**Goal of the exercise:**
Go through the lines below and count those that contain "computer"; the number is all that should be returned.

**Study material:**
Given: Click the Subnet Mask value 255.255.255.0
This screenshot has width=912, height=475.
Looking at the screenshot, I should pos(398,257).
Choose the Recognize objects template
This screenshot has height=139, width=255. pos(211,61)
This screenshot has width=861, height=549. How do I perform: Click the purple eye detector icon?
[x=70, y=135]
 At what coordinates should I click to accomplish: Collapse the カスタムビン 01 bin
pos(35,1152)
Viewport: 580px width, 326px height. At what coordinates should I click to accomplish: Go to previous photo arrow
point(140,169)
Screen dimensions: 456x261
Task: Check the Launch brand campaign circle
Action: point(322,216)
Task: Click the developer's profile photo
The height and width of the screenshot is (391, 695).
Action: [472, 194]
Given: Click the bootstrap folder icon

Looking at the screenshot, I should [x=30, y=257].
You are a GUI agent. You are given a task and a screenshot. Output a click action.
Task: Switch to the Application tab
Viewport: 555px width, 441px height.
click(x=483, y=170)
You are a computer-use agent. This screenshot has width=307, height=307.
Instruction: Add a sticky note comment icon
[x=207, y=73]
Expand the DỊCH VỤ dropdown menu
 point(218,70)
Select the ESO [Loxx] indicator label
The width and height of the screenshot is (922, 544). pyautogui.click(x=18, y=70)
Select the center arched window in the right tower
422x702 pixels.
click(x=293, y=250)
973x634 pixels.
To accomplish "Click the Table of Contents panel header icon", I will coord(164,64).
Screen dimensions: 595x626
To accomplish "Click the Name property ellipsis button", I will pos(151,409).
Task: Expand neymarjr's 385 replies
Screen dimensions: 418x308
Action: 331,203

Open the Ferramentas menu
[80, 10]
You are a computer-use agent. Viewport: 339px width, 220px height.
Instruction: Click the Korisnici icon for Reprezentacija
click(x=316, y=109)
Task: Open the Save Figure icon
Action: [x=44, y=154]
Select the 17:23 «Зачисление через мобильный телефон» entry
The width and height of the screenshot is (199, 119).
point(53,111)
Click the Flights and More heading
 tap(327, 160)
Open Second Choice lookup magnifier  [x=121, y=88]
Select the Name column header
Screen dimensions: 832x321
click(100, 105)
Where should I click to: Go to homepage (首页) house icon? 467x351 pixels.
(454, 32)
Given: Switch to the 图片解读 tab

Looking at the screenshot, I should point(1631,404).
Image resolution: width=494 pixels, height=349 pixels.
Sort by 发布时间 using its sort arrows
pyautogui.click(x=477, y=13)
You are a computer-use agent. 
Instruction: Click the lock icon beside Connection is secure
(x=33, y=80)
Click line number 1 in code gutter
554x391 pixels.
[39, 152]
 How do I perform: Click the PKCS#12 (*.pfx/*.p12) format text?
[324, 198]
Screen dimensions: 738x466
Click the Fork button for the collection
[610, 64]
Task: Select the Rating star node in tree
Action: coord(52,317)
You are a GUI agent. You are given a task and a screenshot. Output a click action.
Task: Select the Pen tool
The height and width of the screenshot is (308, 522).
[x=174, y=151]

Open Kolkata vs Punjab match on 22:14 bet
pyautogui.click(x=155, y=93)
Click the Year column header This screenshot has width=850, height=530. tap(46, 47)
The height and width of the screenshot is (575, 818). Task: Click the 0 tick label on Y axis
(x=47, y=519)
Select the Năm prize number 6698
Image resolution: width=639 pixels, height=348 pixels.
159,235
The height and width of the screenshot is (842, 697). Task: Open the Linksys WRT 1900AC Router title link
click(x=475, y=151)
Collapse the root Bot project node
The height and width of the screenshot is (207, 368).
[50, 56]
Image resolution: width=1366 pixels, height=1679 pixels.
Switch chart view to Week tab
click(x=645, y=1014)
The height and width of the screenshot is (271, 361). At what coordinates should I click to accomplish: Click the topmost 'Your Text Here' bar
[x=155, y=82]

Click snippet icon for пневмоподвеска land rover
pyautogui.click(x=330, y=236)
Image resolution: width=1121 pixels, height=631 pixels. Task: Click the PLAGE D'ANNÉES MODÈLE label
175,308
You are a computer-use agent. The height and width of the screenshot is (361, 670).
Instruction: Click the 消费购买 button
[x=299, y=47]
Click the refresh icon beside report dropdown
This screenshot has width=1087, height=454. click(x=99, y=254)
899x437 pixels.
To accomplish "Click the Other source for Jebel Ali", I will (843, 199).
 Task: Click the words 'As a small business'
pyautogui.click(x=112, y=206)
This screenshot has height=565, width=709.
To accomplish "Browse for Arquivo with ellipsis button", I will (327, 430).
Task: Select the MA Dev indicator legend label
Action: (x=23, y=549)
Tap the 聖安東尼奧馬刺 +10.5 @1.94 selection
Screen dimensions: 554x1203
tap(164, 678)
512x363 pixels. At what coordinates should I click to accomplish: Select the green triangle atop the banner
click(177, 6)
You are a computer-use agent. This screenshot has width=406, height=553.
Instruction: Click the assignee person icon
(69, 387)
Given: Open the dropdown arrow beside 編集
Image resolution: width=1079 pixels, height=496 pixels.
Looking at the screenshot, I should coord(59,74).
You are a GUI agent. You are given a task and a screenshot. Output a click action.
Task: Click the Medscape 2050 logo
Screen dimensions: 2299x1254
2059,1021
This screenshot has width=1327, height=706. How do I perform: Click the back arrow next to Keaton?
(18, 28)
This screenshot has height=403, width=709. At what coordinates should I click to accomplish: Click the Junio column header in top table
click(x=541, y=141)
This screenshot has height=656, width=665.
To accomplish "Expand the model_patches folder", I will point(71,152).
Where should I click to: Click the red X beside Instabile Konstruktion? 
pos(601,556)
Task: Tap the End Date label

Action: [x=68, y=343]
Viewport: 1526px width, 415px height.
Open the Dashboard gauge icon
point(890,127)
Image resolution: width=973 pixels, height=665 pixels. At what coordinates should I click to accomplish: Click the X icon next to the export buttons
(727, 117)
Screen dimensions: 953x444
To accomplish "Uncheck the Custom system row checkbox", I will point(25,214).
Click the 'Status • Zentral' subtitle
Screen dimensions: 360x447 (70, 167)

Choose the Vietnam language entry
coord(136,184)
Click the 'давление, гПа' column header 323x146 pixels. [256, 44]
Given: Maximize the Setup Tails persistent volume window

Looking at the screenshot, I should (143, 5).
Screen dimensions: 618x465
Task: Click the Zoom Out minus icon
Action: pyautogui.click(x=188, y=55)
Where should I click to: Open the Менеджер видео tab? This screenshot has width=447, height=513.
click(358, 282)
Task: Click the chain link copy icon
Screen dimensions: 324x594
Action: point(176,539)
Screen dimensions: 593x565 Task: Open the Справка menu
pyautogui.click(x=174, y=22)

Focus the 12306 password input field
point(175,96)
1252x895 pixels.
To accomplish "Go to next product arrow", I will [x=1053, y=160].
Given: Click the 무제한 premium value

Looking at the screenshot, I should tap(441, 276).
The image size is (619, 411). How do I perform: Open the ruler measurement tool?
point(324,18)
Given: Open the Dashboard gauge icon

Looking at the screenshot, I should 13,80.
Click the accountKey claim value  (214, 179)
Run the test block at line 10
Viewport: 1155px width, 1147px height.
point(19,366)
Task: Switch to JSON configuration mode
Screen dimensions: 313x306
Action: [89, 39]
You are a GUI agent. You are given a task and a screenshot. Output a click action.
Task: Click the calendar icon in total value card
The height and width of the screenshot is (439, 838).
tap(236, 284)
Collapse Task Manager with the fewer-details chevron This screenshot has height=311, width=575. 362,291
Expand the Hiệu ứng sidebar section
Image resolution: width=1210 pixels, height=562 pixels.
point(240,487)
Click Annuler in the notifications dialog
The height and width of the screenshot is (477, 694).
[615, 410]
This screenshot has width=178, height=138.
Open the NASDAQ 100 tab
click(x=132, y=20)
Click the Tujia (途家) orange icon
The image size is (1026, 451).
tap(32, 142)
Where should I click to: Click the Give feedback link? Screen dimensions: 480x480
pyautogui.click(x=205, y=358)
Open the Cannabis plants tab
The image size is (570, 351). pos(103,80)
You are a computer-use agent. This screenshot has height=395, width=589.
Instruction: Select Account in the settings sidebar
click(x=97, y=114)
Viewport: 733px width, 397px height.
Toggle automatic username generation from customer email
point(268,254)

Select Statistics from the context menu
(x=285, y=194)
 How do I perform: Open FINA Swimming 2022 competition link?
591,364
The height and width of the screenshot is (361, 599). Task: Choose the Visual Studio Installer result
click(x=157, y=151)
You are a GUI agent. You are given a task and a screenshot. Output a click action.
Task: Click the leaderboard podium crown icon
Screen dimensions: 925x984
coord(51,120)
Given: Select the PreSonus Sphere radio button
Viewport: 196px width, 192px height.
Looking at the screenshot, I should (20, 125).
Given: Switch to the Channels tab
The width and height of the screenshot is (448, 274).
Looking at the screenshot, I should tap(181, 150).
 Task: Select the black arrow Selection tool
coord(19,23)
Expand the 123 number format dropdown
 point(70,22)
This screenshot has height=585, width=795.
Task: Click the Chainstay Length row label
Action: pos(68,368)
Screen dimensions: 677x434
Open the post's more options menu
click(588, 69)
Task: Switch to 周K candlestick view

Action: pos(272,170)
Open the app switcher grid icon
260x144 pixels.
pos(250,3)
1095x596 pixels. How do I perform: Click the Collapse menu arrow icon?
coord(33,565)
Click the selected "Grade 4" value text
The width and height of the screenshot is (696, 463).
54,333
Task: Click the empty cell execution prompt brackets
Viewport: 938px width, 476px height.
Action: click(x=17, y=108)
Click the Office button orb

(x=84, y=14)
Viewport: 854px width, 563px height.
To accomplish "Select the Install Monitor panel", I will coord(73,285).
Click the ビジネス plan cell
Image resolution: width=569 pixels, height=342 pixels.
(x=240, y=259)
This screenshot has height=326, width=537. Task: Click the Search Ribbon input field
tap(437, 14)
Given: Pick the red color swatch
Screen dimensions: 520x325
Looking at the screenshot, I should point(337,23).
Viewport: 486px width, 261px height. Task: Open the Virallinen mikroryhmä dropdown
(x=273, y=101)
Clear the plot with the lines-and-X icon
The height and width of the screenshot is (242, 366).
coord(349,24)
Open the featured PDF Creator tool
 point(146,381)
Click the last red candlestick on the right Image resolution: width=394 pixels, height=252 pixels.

**Reply:**
6